▶ _Tarefas_:
a – Segundo o texto sobre compensação de jornada de trabalho, de que forma pode ser fixada a compensação anual?
b – Retome o texto sobre compensação de jornada de trabalho e continue a escrevê-lo a partir da última frase.

▶ _Trecho para leitura_:
__________________________________________________

O empregado poderá trabalhar ter até duas horas prorrogadas por dias, até o limite de 10 horas, sem receber adicional de horas extras. A compensação semanal pode ser fixada através de acordo bilateral escrito, acordo ou convenção coletiva de trabalho. O acordo tácito, sem anuência por escrito do empregado, não é válido. Já a compensação anual só pode ser fixada mediante intervenção sindical.

Note-se que o aumento de horas de trabalho verifica-se apenas na jornada, enquanto a carga horária semanal deve permanecer inalterada, conforme a expõe o art. 7º, XIII, da Constituição Federal e art. 59, da Consolidação das Leis do Trabalho, onde temos como regra geral a jornada de trabalho não superior ao limite de oito horas por dia ou 44 horas semanais.

É aqui, no entanto, onde muitos empregadores cometem erros, pois se as horas extras forem prestadas com habitualidade, o instituto do banco de horas estará descaracterizado. Assim, se o empregado faz habitualmente 10 horas por dia, por exemplo, as duas horas excedentes de oito deverão ser pagas como extras e não poderão ser compensadas, como preconiza o inciso IV do verbete 85 do Superior Tribunal do Trabalho.

Note-se que a compensação é uma exceção à regra, deverá acontecer em episódios eventuais. Seu objetivo é melhorar a relação de trabalho com horários mais flexíveis, e o caso de habitualidade faz a compensação perder seus efeitos, trazendo prejuízos à saúde do empregado.

Nessa esteira, entende-se que a compensação anual gera “agressão que propicia à saúde, higiene e segurança laborais obscurece, significativamente, o sentido favorável ao trabalhador de que era classicamente dotado e o coloca em confronto com o art 7, XXII, da Constituição, que assegura aos empregados direitos a normas de saúde, higiene e segurança que reduzem (e não elevem) os riscos inerentes ao trabalho. Sob esta ótica, portanto, o critério inaugurado em 1998, no Brasil (compensação anual), teria ultrapassado a fronteira máxima compatível a Carta da República (compensação intersemanal, respeitado o mês), por instituir mecanismo que amplia (em vez de reduzir) os riscos inerentes ao trabalho”(DELGADO, 2006, pág. 865).

__________________________________________________

Dados armazenados:
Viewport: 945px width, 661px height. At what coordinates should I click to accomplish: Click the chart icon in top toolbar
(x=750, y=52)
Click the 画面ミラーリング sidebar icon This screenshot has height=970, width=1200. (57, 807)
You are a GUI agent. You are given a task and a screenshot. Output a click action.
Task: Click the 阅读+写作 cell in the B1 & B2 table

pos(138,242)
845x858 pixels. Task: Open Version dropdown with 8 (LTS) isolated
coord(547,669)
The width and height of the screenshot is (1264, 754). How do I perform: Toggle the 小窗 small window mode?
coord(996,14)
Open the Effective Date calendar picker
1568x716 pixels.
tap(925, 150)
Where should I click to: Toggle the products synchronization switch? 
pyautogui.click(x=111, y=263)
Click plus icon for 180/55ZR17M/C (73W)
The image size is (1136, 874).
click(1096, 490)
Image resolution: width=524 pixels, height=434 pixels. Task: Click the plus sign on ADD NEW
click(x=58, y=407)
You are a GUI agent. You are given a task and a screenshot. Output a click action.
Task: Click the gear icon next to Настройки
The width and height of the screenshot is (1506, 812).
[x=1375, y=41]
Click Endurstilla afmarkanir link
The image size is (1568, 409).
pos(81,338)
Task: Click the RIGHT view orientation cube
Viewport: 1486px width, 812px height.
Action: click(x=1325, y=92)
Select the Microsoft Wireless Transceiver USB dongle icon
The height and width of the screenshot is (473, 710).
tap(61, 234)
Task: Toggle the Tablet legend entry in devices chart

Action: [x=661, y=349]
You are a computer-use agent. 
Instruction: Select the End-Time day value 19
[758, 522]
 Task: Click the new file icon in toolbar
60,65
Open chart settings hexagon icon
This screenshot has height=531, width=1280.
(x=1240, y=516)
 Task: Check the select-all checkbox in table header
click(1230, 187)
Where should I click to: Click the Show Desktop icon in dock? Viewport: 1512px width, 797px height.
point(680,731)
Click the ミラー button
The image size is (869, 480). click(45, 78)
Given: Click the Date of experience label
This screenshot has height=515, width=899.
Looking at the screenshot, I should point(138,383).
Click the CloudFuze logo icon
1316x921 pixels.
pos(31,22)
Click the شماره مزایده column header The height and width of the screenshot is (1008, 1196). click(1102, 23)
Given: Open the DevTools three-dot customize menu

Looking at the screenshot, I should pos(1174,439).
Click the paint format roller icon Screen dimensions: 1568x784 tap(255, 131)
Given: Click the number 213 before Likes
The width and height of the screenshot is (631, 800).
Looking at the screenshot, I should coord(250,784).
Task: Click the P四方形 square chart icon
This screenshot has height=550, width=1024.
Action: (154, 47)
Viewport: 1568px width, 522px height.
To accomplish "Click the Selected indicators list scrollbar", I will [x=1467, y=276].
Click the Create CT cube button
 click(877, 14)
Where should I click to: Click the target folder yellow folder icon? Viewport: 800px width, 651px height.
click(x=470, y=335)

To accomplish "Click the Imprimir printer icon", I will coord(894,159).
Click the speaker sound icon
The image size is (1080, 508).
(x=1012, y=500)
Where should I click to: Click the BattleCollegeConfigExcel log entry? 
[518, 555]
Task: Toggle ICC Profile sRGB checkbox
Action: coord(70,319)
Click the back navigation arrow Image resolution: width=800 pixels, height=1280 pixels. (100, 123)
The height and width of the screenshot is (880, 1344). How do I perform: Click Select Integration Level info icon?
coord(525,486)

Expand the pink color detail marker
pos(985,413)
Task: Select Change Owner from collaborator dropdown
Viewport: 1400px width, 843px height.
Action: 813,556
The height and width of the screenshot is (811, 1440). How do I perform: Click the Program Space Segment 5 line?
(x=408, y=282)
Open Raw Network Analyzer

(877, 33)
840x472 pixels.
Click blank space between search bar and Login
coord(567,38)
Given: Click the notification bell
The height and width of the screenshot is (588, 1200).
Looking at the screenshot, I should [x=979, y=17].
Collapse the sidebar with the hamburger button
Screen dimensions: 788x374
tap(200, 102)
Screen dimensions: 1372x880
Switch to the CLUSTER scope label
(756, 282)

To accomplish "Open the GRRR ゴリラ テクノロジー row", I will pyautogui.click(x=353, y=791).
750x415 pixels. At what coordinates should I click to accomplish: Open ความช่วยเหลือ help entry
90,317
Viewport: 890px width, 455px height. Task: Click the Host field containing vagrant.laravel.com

__________________________________________________

▶ _Respostas abaixo_:
a – Apenas mediante intervenção sindical.

b –
O instituto acaba por suprimir o direito às horas extras. A Constituição da República autoriza a extensão da hora de trabalho, permite sua compensação, mas em nenhum momento autoriza a supressão ou renúncia ao direito do pagamento das horas extras, os direitos constitucionalmente previstos deveriam ser tidos como parâmetros pelas normas infraconstitucionais. É um instituto que favorece somente o empregador.

Na verdade, a edição da norma se deu em período de crise econômica, em que o desemprego batia recordes. Assim, seu objetivo era evitar demissões em massa, sacrificando alguns direitos trabalhistas em prol do controle da situação.

Embora seja um instituto válido para evitar dispensa de empregados nos momentos de baixa produção, entende-se que a solução adotada atinge somente a parte mais fraca da relação jurídica, que, pelo princípio protetor, deveria ser o menos atingido.

Assim, o interprete da norma deve estar consciente desta realidade ao aplicá-la, dosando em cada caso concreto a aplicação razoável e justificada do instituto, garantindo ao trabalhador o máximo de proteção possível.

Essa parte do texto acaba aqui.